Comment by coffeemug

3 days ago

If you ignore the word "agent" and autocomplete it in your mind to "step", things will make more sense.

Here is an example-- I highlight physical books as I read them with a red pen. Sometimes my highlights are underlines, sometimes I bracket relevant text. I also write some comments in the margins.

I want to photograph relevant pages and get the highlights and my comments into plain text. If I send an image of a highlighted/commented page to ChatGPT and ask to get everything into plain text, it doesn't work. It's just not smart enough to do it in one prompt. So, you have to do it in steps. First you ask for the comments. Then for underlined highlights. Then for bracketed highlights. Then you merge the output. Empirically, this produces much better results. (This is a really simple example; but imagine you add summarization or something, then the steps feed into each other)

As these things get complicated, you start bumping into repeated problems (like understanding what's happening between each step, tweaking prompts, etc.) Having a library with some nice tooling can help with those. It's not especially magical and nothing you couldn't do yourself. But you also could write Datadog or Splunk yourself. It's just convenient not to.

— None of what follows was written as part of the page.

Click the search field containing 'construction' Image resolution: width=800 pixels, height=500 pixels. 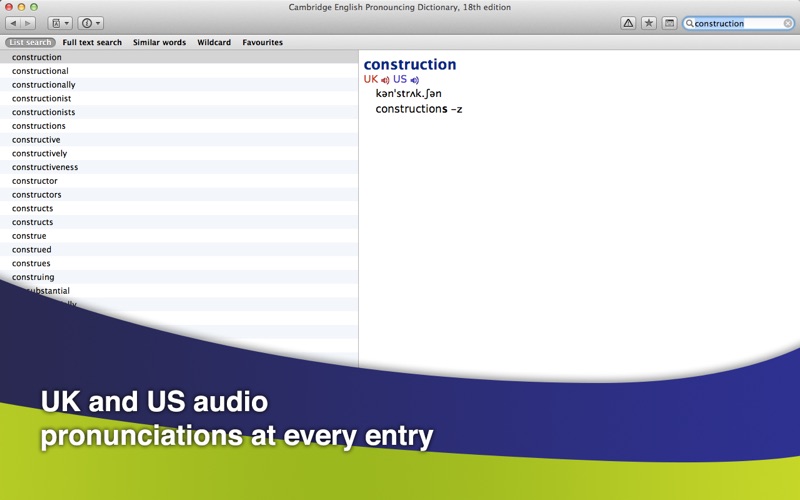tap(735, 23)
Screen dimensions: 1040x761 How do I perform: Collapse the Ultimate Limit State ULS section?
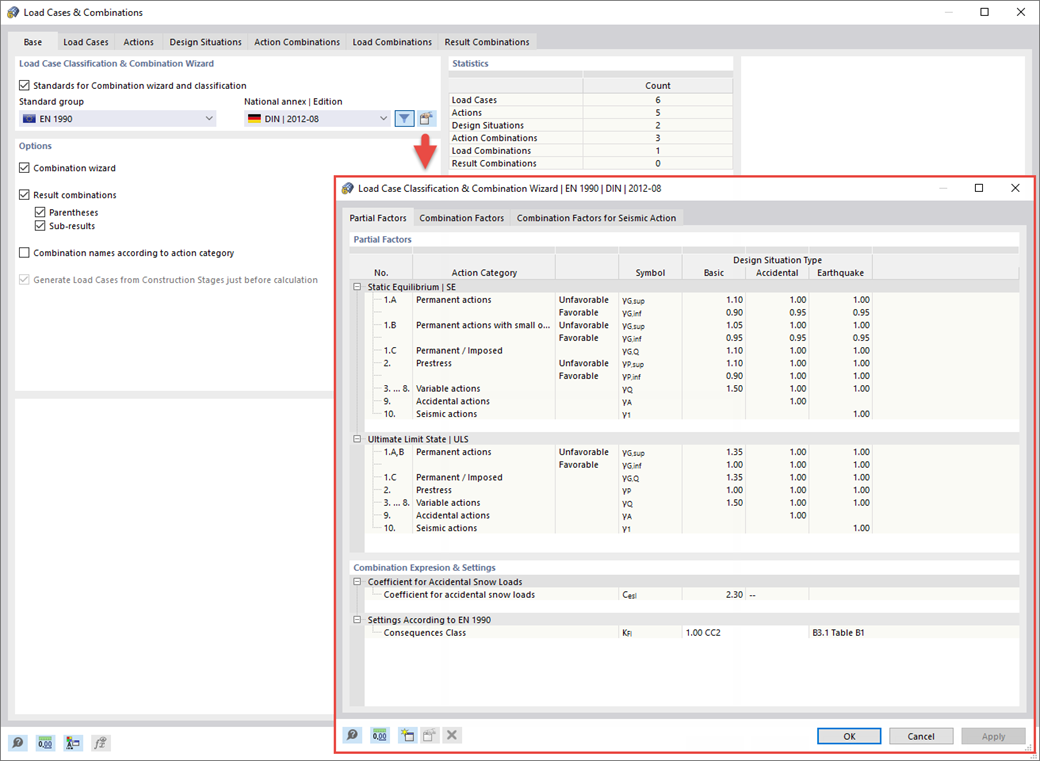[356, 438]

The internet decided to call these types of programs agents, which confuses engineers like you (and me) who tend to think concretely. But if you get past that word, and maybe write an example app or something, I promise these things will make sense.

To add some color to this

Anthropic does a good job of breaking down some common architecture around using these components [1] (good outline of this if you prefer video [2]).

"Agent" is definitely an overloaded term - the best framing of this I've seen is aligns more closely with the Anthropic definition. Specifically, an "agent" is a GenAI system that dynamically identifies the tasks ("steps" from the parent comment) without having to be instructed that those are the steps. There are obvious parallels to the reasoning capabilities that we've seen released in the latest cut of the foundation models.

So for example, the "Agent" would first build a plan for how to address the query, dynamically farm out the steps in that plan to other LLM calls, and then evaluate execution for correctness/success.

[1] https://www.anthropic.com/research/building-effective-agents [2] https://www.youtube.com/watch?v=pGdZ2SnrKFU

  • This sums up as ranging from multiple LLM calls to build a smart features to letting the LLM decide what to do next. I think you can go very far with the former but the latter is more autonompus in unconstrained environments (like chatting with a human etc.)